Reading passage

[Start]

Arthur J Pais in Toronto

There was a lot more of India at the Toronto International Film Festival than just Lagaan and Monsoon Wedding.

One of the most lauded entries at the Toronto film fest was the 90-minute documentary, Feast Of Death, produced and directed by Vikram Jayanti. He is also the co-producer of Once We Were Kings, an Oscar-winning documentary on the 1974 heavyweight championship bout in Zaire between George Foreman and challenger Muhammad Ali.

This time, Jayanti explores the life of James Ellroy, one of America's most intriguing and respected of writers, whose bestsellers include American Tabloid and who ruminates about life and death, especially of his own mother when he was barely ten.

Then there was ponytailed Pan Nalin, often mistaken for the young Digvijay Singh, maker of Maya.

Nalin's film, Samsara, was one of the best received of the festival events. A German, French and Italian co-production, Samsara is the story of a spiritual dilemma and divinity. The film is based in Ladakh.

The filmmaker, whose given name is Nalin Kumar Pandya, was born and raised in Gujarat. He says his spiritual quest led him on several pilgrimages, even as he worked his way through the Bombay film industry. Now based in Paris, Nalin makes documentary and commercial films. It took him nearly seven years to make Samsara.

[End]

Tasks to carry out
• A. Answer these questions about the Toronto film festival article:
(i) How long is the documentary Feast Of Death?
(ii) In what region is the film Samsara based?
(iii) How long did it take Pan Nalin to make Samsara?
• B. Retype the part of the Toronto film festival article starting with "Arthur J Pais" and going on through "maker of Maya.".

Available data
[Start]

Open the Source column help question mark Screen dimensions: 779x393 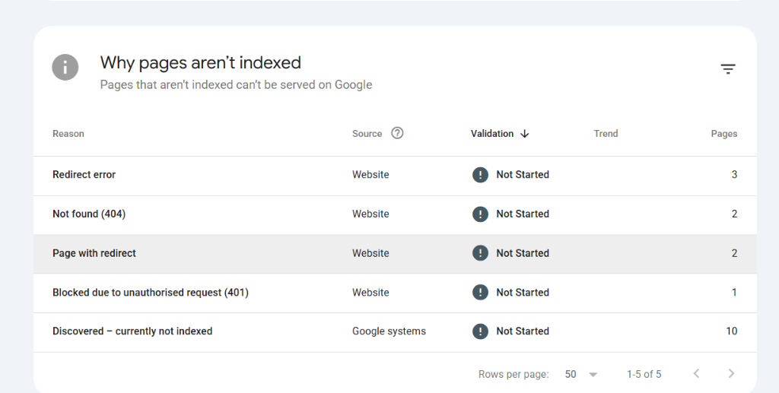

[End]

Exercise answers
• A.
(i) 90 minutes
(ii) Ladakh
(iii) Nearly seven years

• B.
Arthur J Pais in Toronto

There was a lot more of India at the Toronto International Film Festival than just Lagaan and Monsoon Wedding.

One of the most lauded entries at the Toronto film fest was the 90-minute documentary, Feast Of Death, produced and directed by Vikram Jayanti. He is also the co-producer of Once We Were Kings, an Oscar-winning documentary on the 1974 heavyweight championship bout in Zaire between George Foreman and challenger Muhammad Ali.

This time, Jayanti explores the life of James Ellroy, one of America's most intriguing and respected of writers, whose bestsellers include American Tabloid and who ruminates about life and death, especially of his own mother when he was barely ten.

Then there was ponytailed Pan Nalin, often mistaken for the young Digvijay Singh, maker of Maya.